Evidemment, cette reprise tardive des cours s’est soldée par un échec, mais se sachant en avance d’une année de scolarisation, ce triste sort ne l’a aucunement affecté, le droit au redoublement dit l’élève « maintenait en moi l’espoir d’accéder plus tard au lycée ». Confiant de cet acquis, il n’a envisagé à aucun moment un imprévu qui l’empêcherait de rejoindre de nouveau les bancs du CEM Mokrani Rabah de Kadiria pour le motif de surcharge des classes, une contrainte se souvient le jeune de Tiliouine « qui m’a poussé à m’adresser ailleurs, mais on me répondait à chaque fois : complet dans tous les CEM de Kadiria visités ».

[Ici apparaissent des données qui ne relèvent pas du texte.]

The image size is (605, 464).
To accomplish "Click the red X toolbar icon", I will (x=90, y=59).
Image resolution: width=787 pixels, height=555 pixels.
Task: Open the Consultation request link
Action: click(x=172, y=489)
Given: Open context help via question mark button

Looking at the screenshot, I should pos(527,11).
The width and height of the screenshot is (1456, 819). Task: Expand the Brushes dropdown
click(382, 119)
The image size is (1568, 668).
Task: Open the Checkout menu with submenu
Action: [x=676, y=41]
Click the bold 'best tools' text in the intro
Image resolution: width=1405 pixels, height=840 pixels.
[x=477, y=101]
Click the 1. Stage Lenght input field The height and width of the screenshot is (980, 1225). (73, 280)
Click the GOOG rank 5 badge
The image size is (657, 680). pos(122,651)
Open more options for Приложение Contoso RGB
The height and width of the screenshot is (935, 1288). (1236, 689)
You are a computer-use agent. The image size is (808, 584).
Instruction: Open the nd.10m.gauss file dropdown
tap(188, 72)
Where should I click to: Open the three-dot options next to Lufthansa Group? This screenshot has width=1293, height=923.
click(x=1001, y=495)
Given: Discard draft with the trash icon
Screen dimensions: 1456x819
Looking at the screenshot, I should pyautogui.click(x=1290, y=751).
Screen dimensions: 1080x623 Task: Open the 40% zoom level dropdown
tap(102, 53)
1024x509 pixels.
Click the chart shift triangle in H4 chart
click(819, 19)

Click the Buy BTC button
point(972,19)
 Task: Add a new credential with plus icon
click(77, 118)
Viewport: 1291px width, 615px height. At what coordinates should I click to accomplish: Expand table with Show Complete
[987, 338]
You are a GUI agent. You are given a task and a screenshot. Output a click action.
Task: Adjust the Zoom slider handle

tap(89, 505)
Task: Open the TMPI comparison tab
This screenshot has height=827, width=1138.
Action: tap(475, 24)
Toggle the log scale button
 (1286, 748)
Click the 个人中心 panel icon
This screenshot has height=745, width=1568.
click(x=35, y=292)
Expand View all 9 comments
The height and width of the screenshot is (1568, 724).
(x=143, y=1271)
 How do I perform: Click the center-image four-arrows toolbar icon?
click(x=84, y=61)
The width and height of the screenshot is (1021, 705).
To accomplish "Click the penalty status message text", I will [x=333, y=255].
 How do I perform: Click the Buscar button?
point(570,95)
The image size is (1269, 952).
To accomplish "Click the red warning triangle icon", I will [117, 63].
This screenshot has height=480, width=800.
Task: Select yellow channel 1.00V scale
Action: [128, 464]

Abattu sur le moment, mais pas au point d’abandonner la partie, celui-ci s’arma de courage de titan, fit le tour des localités environnantes, et trouva enfin une place à Kerfalla, une commune de Kadiria située à 50 km de chez lui, une petite trotte reconnaît-il, « qui est dure à parcourir, mais meilleure que de passer une année blanche ». Maintenant qu’il est dans le bain, il se demande comment il pourrait tenir dans cette routine de va et vient de 100 km, au déboursement de 70 DA de transport, et au coût du sandwich de midi.
A la pensée aux frais générés par les études, le collégien de Tiliouine ressent le même pincement au cœur l’ayant marqué précédemment, une peine profonde qui « demeurera à jamais, car on n’a pas tenu compte de ma maladie », conclue-t-il.